• Material for this task:
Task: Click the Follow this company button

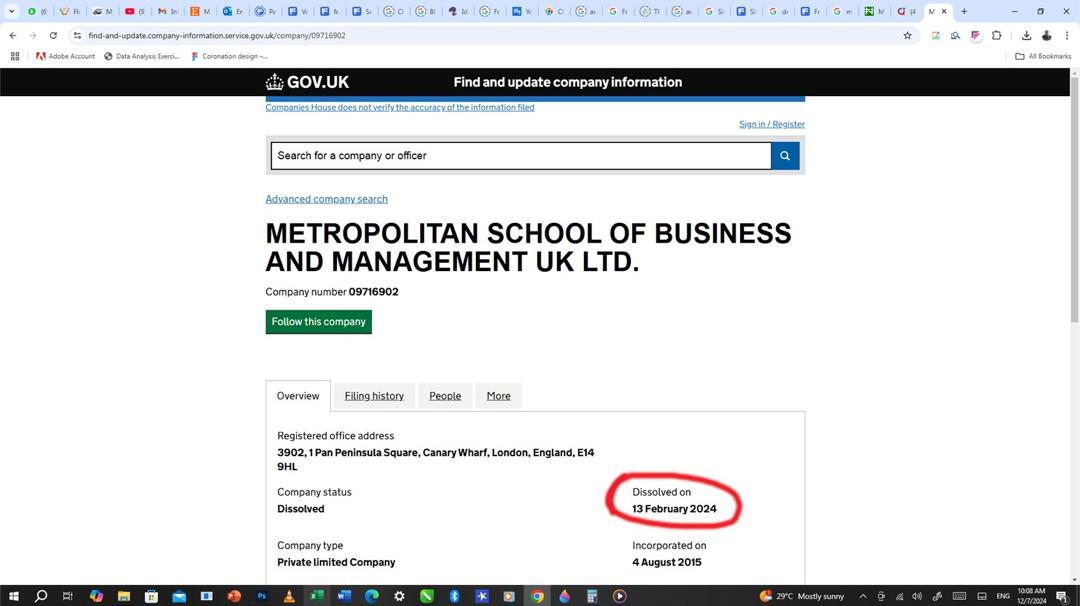Action: tap(318, 322)
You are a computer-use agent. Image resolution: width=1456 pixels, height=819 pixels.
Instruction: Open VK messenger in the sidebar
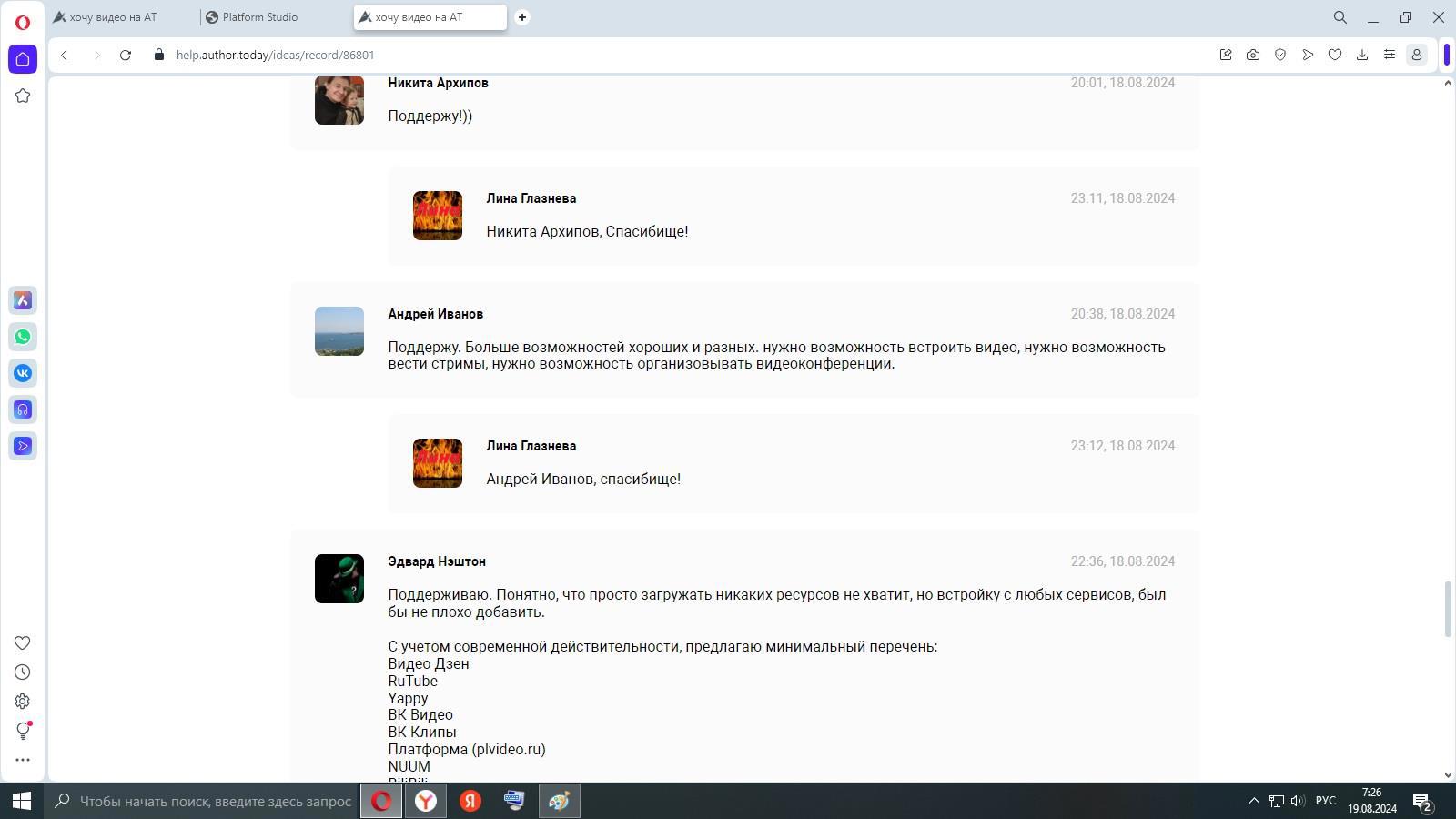(23, 373)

• Exercise brief:
Every line of the listing above is to be retyped exactly, but the pictures are to be dropped.

• Result for this task:
Task: Click the Follow this company button

Action: tap(318, 322)
You are a computer-use agent. Image resolution: width=1456 pixels, height=819 pixels.
Instruction: Open VK messenger in the sidebar
(23, 373)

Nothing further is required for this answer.